Whole30 – Week 3 Recap

"I'm feeling 'saladed' out" - Husband

Here we are… heading into our last 9 days of Whole30. Week 3 is wrapped up and I think it’s safe to say we’re getting a little bored over here. It’s not that the food itself is boring, I think we’re too tired & rushed to try new recipes! So let’s head into our Week 3 Recap, shall we? But first…

Read why I started Whole30 here (hint: it’s not about weight loss OR restriction).

Read my Week 1 Recap here.

Read my Week 2 Recap here.

 

So, how was week 3?

Exercise

This week we made a return to workouts. We didn’t workout every single day, but we got back to it. We started up with 21 Day Fix Extreme, which is one of my favorite programs in our library. It’s tough. It challenges me. I always gain strength when I do it.

We worked out Monday, Tuesday and Thursday this week. Wednesday & Friday, I opted for stretching. It’s crazy how a couple of weeks off from lifting can really throw me for a loop. I was sore and my piriformis (old pain I’ve been fighting for years) got aggravated with me. So I listened to my body and let myself stretch two days this week.

Food

Mornings consisted of my vital proteins collagen smoothies. I’ve been making them using Kelly Leveque’s Fab Four Smoothie formula. So they always contained collagen peptides for protein, spinach for greens, MCT Oil for a healthy fat, chia seeds for fiber & omega-3 fats, unsweetened almond milk, water and frozen blueberries or half a banana.

Lunches this week were salads paired with Safe Catch Tuna. I really like the Lemon Pepper and Garlic & Herb flavors. I’d mix those with some Primal Kitchens mayo and Cleveland Kraut.

Dinners were almost all on the grill this week. Grilled veggies. Grassfed burgers. Organic chicken. We had a few “quick dinner” nights this week, so Jon and I had some serious salads.

Snacks were apples with almond butter or pecans.

Products Saving Our Hides

In addition to whole foods, here are some products and services we’re loving to get us through Whole30:

Butcher Box – This meat delivery service has been wonderful. It’s all grassfed & grass-finished beef and free-range organic chicken delivered to our door once a month.

Green BEAN Delivery – We’ve been Green BEAN customers for a couple of years now. Every Friday we get a box of produce that we choose along with other grocery items like kraut and kombucha.

4Th & Heart Ghee – Butter is a no-no on Whole30, so we’ve been using 4th & Heart Ghee. I love using the California Garlic flavor to sautee greens in.

Cleveland Kraut – I love finding new ways to incorporate sauerkraut into my diet. It’s a fermented food, so it’s healthy for your gut. Cleveland Kraut’s Garlic Dill and Roasted Garlic are my favorites. Jon’s a fan of the Gnar Gnar – though that flavor isn’t Whole30 compliant, so he’s been missing it.
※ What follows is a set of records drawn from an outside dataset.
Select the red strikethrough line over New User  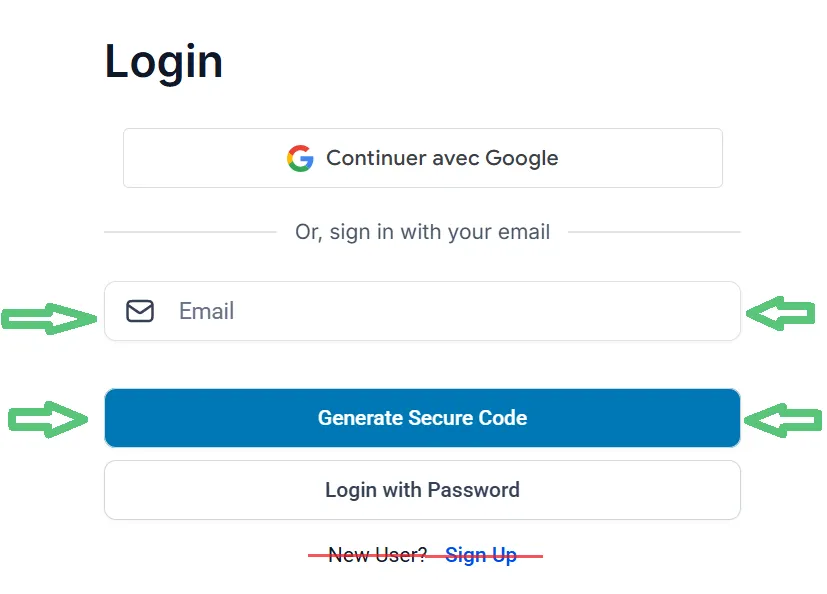(x=426, y=556)
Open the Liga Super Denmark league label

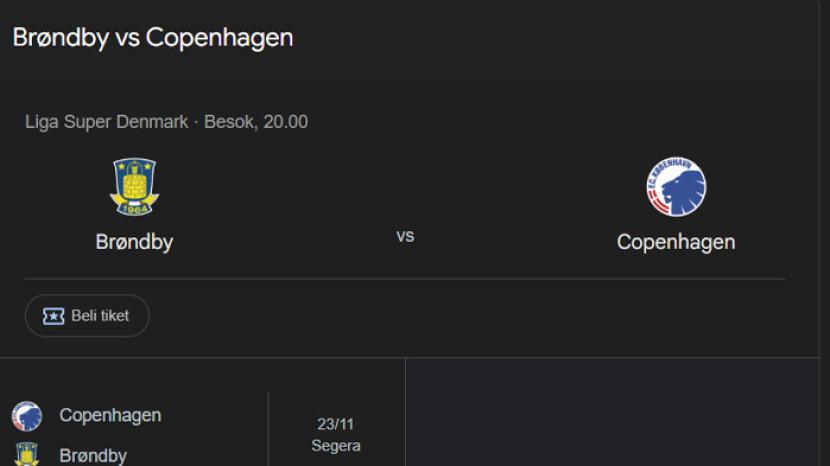coord(107,122)
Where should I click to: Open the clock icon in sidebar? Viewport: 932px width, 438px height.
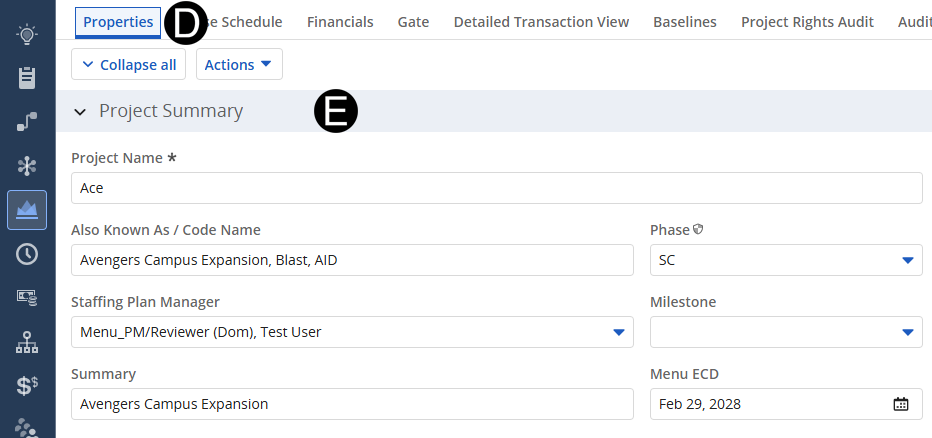[x=27, y=254]
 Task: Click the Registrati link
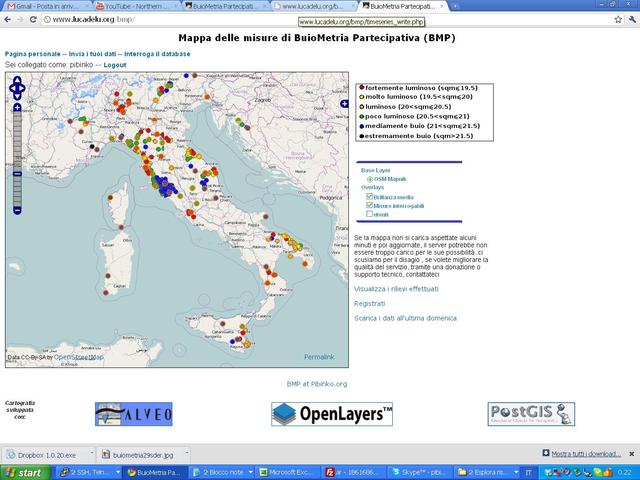[369, 303]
Primal Kitchens Dressings – Several Primal Kitchen dressings are Whole30 approved. We’re loving the Greek and Caesar. I also have been using the mayo in my tuna salad.
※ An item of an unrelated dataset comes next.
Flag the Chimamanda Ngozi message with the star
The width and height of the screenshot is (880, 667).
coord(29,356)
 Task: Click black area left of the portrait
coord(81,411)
Tessemae’s Dressings – Another brand with several Whole30 approved flavors. We’re regularly using the balsamic and ranch. Jon wants to try the habanero ranch.

Safe Catch Tuna – Tuna has been a godsend when we don’t have any chicken prepped for lunches. The flavors are so good, you don’t need any seasoning with them – we’ve been using the Garlic Herb and Citrus Pepper flavors, since they don’t have added sugar.

Mindset

Mindset is a mix of “I got this” and “I’m sick of reading EVERY label”. Don’t get me wrong. I’m a label reader… but there’s a difference between being aware of your food’s ingredients and looking for something that’s going to pull that food right out of your diet for the duration of 30 days.

Jon said to me today, “I’m kind of ‘saladed’ out”. I get it.

I bought new halo top flavors specifically for after whole30 😳 – I’m not counting down to when I will eat them during reintroduction, but I am looking forward to planning a little family taste test.

Simple planning simple is key – veggies and meat and a little fat – As long as I make sure I have a healthy fat, a protein and veggies, I have a meal. No big recipes. No complicated steps or ingredients.

Assume EVERYTHING has sugar in it – Jon was bummed when he realized his Gnar Gnar had sugar in it. It’s kind of crazy how many spicy things have sugar added to them.

Doing Whole30 and reading Gretchen Rubin’s Better than Before is an awesome pairing – I read Gretchen’s book during this Whole30, right after Food Freedom Forever, and it was so helpful. The book focuses on building healthy habits around your personality type. Fascinating stuff that really had me thinking about why I have the habits I do – and why some are harder to break than others.

So there you have it. 9 more days to go. We can do this. We might hate salads for a bit – but we’re doing it!!